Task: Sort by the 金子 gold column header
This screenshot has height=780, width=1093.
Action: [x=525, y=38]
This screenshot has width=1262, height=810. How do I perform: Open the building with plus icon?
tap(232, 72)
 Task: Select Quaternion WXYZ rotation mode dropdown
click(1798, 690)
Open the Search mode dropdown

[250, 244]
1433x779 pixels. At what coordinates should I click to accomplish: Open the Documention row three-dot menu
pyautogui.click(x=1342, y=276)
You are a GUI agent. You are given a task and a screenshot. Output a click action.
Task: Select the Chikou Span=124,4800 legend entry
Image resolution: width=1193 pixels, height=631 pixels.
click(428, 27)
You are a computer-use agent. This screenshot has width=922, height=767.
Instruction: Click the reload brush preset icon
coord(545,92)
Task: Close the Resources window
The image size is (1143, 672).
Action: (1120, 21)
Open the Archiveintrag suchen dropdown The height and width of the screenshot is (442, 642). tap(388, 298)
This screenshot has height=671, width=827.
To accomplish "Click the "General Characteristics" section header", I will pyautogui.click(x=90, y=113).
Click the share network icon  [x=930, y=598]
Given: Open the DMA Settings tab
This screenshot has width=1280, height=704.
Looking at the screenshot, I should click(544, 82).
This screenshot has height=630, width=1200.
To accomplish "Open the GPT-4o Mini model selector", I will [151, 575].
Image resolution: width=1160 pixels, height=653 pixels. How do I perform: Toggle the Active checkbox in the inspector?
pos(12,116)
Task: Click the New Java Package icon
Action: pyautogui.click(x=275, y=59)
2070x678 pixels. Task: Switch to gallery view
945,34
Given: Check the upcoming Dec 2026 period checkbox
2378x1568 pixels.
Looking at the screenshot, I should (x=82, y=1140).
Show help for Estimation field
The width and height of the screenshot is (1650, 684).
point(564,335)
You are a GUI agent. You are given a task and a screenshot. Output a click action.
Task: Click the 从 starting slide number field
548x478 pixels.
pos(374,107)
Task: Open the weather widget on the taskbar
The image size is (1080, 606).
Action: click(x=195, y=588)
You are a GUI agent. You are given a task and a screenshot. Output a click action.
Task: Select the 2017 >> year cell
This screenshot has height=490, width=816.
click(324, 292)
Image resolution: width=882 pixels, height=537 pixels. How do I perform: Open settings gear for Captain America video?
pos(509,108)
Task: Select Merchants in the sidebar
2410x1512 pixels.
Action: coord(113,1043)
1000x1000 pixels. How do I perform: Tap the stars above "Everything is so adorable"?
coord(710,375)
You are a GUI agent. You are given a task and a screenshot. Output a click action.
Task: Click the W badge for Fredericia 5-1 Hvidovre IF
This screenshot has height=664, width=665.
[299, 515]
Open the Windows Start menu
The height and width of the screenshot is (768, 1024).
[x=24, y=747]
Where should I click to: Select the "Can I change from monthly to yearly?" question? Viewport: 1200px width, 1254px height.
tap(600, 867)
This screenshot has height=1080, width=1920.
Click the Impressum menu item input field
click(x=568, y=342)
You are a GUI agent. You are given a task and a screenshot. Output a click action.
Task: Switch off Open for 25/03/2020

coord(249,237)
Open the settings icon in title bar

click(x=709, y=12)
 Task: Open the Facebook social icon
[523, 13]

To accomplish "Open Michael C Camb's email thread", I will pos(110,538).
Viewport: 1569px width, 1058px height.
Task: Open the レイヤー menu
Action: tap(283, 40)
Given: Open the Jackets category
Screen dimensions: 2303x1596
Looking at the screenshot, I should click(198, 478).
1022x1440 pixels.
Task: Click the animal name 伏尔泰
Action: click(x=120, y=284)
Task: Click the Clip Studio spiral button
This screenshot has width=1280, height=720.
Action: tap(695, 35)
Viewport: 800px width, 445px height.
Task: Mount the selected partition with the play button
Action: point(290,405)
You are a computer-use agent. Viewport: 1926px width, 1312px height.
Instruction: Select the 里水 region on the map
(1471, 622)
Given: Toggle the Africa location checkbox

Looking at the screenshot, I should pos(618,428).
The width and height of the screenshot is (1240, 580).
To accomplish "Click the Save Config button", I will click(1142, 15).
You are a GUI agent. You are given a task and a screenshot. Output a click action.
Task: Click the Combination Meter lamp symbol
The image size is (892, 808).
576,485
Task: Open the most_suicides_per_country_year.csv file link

*-*-*

** PROBLEM REQUIREMENTS **
What is needed is an exact transcription of every entry.

** ANSWER SPACE **
Task: Sort by the 金子 gold column header
This screenshot has height=780, width=1093.
Action: [x=525, y=38]
This screenshot has width=1262, height=810. How do I perform: Open the building with plus icon?
tap(232, 72)
 Task: Select Quaternion WXYZ rotation mode dropdown
click(1798, 690)
Open the Search mode dropdown

[250, 244]
1433x779 pixels. At what coordinates should I click to accomplish: Open the Documention row three-dot menu
pyautogui.click(x=1342, y=276)
You are a GUI agent. You are given a task and a screenshot. Output a click action.
Task: Select the Chikou Span=124,4800 legend entry
Image resolution: width=1193 pixels, height=631 pixels.
click(428, 27)
You are a computer-use agent. This screenshot has width=922, height=767.
Instruction: Click the reload brush preset icon
coord(545,92)
Task: Close the Resources window
The image size is (1143, 672).
Action: (1120, 21)
Open the Archiveintrag suchen dropdown The height and width of the screenshot is (442, 642). tap(388, 298)
This screenshot has height=671, width=827.
To accomplish "Click the "General Characteristics" section header", I will pyautogui.click(x=90, y=113).
Click the share network icon  [x=930, y=598]
Given: Open the DMA Settings tab
This screenshot has width=1280, height=704.
Looking at the screenshot, I should click(544, 82).
This screenshot has height=630, width=1200.
To accomplish "Open the GPT-4o Mini model selector", I will [151, 575].
Image resolution: width=1160 pixels, height=653 pixels. How do I perform: Toggle the Active checkbox in the inspector?
pos(12,116)
Task: Click the New Java Package icon
Action: pyautogui.click(x=275, y=59)
2070x678 pixels. Task: Switch to gallery view
945,34
Given: Check the upcoming Dec 2026 period checkbox
2378x1568 pixels.
Looking at the screenshot, I should (x=82, y=1140).
Show help for Estimation field
The width and height of the screenshot is (1650, 684).
point(564,335)
You are a GUI agent. You are given a task and a screenshot. Output a click action.
Task: Click the 从 starting slide number field
548x478 pixels.
pos(374,107)
Task: Open the weather widget on the taskbar
The image size is (1080, 606).
Action: click(x=195, y=588)
You are a GUI agent. You are given a task and a screenshot. Output a click action.
Task: Select the 2017 >> year cell
This screenshot has height=490, width=816.
click(324, 292)
Image resolution: width=882 pixels, height=537 pixels. How do I perform: Open settings gear for Captain America video?
pos(509,108)
Task: Select Merchants in the sidebar
2410x1512 pixels.
Action: coord(113,1043)
1000x1000 pixels. How do I perform: Tap the stars above "Everything is so adorable"?
coord(710,375)
You are a GUI agent. You are given a task and a screenshot. Output a click action.
Task: Click the W badge for Fredericia 5-1 Hvidovre IF
This screenshot has height=664, width=665.
[299, 515]
Open the Windows Start menu
The height and width of the screenshot is (768, 1024).
[x=24, y=747]
Where should I click to: Select the "Can I change from monthly to yearly?" question? Viewport: 1200px width, 1254px height.
tap(600, 867)
This screenshot has height=1080, width=1920.
Click the Impressum menu item input field
click(x=568, y=342)
You are a GUI agent. You are given a task and a screenshot. Output a click action.
Task: Switch off Open for 25/03/2020

coord(249,237)
Open the settings icon in title bar

click(x=709, y=12)
 Task: Open the Facebook social icon
[523, 13]

To accomplish "Open Michael C Camb's email thread", I will pos(110,538).
Viewport: 1569px width, 1058px height.
Task: Open the レイヤー menu
Action: tap(283, 40)
Given: Open the Jackets category
Screen dimensions: 2303x1596
Looking at the screenshot, I should click(198, 478).
1022x1440 pixels.
Task: Click the animal name 伏尔泰
Action: click(x=120, y=284)
Task: Click the Clip Studio spiral button
This screenshot has width=1280, height=720.
Action: tap(695, 35)
Viewport: 800px width, 445px height.
Task: Mount the selected partition with the play button
Action: point(290,405)
You are a computer-use agent. Viewport: 1926px width, 1312px height.
Instruction: Select the 里水 region on the map
(1471, 622)
Given: Toggle the Africa location checkbox

Looking at the screenshot, I should pos(618,428).
The width and height of the screenshot is (1240, 580).
To accomplish "Click the Save Config button", I will click(1142, 15).
You are a GUI agent. You are given a task and a screenshot. Output a click action.
Task: Click the Combination Meter lamp symbol
The image size is (892, 808).
576,485
Task: Open the most_suicides_per_country_year.csv file link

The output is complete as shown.